I’ve been busy busy busy. We started things off with five hundred loads of laundry and then there was the giant task of reorganizing the complete and extended collection of outgrown clothes that my mom houses in her garage. That would be seven or eleven or so giant Rubbermaid totes full of clothes from my nieces and Baby Bug. We never throw anything out. Baby Bug and any other kid I might ever have after her will have hand-me-downs until the end of time. I wish I had pictures…

After the Olympic clothes-sorting event, I decided to take on an ornament-painting project. This was a journey to failure and back. Long ago in November I decided it would be fun to be part of OMSH’s super-fun swaparooni project. For the month of December it’s an ornament swap instead of the usual color-coordinated loot. I figured it wasn’t that much of a commitment. Surely I could manage to get one ornament in the mail before a deadline. How hard could that be?

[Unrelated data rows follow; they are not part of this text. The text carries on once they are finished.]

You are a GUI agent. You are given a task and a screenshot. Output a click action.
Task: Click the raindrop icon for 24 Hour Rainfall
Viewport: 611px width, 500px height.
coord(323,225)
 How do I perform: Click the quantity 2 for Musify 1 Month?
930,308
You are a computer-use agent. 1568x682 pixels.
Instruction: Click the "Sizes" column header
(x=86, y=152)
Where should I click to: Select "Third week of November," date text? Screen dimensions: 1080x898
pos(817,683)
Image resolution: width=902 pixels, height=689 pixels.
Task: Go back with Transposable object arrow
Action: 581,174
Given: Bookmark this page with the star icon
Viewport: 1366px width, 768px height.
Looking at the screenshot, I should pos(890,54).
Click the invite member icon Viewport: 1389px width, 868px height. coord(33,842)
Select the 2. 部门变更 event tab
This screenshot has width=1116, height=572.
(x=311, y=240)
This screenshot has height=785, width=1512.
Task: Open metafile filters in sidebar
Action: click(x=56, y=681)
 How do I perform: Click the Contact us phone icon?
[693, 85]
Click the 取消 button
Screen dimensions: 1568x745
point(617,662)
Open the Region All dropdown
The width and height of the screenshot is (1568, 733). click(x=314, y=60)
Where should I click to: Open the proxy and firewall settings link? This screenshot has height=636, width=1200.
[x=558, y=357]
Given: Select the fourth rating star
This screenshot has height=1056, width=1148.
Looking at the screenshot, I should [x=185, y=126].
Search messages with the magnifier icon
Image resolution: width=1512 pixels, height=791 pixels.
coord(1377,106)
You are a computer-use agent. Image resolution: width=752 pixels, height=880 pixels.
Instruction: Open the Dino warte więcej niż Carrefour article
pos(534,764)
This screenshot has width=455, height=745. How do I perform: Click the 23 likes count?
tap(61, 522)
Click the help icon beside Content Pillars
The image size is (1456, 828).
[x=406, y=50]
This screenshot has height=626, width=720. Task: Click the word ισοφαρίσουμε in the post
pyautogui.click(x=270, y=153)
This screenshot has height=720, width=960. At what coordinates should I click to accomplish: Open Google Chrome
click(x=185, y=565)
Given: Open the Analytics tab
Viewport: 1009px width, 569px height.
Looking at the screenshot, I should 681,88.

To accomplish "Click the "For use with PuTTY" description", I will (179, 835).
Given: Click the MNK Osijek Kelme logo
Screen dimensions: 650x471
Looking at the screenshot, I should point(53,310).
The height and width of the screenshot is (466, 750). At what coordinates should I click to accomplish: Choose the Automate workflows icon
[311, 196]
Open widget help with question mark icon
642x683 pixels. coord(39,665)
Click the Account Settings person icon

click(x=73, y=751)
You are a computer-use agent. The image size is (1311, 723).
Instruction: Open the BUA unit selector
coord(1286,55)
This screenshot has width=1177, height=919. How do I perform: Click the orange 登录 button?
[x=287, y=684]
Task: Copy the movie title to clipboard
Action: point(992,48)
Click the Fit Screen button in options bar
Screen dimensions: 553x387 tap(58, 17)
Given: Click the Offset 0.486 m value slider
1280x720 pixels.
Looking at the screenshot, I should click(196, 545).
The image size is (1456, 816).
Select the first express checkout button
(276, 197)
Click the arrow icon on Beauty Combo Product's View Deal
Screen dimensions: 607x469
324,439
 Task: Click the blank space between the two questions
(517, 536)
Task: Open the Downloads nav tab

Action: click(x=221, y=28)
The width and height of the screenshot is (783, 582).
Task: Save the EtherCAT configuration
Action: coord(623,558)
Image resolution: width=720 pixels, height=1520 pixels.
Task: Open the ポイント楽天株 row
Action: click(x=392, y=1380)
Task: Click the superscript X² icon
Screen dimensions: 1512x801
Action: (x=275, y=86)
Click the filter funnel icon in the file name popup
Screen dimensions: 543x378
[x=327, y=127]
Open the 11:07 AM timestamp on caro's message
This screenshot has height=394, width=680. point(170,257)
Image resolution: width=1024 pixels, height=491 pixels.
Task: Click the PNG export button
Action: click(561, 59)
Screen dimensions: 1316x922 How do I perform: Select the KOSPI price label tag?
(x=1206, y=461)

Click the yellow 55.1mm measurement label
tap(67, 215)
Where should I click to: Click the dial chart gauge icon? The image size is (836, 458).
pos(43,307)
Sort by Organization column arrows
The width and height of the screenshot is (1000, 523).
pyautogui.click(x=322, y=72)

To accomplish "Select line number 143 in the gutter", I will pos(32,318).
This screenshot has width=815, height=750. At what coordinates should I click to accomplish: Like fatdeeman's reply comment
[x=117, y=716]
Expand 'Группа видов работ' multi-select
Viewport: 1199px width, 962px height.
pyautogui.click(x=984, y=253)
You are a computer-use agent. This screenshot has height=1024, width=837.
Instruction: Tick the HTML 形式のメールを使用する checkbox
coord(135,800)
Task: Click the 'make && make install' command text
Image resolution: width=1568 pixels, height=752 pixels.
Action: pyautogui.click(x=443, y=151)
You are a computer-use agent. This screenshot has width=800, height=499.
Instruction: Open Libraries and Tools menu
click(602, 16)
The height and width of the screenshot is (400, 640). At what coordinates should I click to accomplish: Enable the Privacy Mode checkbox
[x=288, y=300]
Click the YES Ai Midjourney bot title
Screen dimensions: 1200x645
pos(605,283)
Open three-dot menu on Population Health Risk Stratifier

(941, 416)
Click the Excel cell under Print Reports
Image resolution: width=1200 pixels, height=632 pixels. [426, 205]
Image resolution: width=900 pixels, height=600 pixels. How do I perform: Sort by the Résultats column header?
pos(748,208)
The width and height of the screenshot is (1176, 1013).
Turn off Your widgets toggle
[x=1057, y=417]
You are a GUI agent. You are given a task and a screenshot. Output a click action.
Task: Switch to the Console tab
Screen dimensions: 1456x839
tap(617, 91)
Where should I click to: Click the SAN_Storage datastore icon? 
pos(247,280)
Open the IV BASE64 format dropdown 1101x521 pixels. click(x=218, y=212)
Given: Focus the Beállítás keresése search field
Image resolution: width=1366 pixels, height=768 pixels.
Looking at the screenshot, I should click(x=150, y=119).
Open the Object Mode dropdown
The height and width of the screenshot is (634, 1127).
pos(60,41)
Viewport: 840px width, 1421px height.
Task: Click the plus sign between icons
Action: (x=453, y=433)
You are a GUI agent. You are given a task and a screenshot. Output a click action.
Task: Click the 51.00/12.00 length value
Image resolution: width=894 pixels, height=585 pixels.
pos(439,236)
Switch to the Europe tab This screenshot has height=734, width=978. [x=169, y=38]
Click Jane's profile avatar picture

Obviously this was before I opened up the world’s most popular flash card shop and before I was struck down by the flu. The deadline came and went and I got squat in the mail. Boo-hiss for me and my internal over-achiever. It was really hard to take actually. I hate missing deadlines, even though I do it nearly every day.

I decided it would be very fun and exciting to paint an ornament. Paint! Let’s paint! My mom never needs to be talked into going to Michaels. You say, let’s go, and she says, “How high?” or something like that. My mom loves crafting as much as I do. So off we went Michaels. I don’t know why I am drawn to that crazy store. It’s jam-packed with so much tacky awful stuff. (Sorry, not talking about anything you bought there of course!) Maybe I go there because there is nowhere else to get supplies around here.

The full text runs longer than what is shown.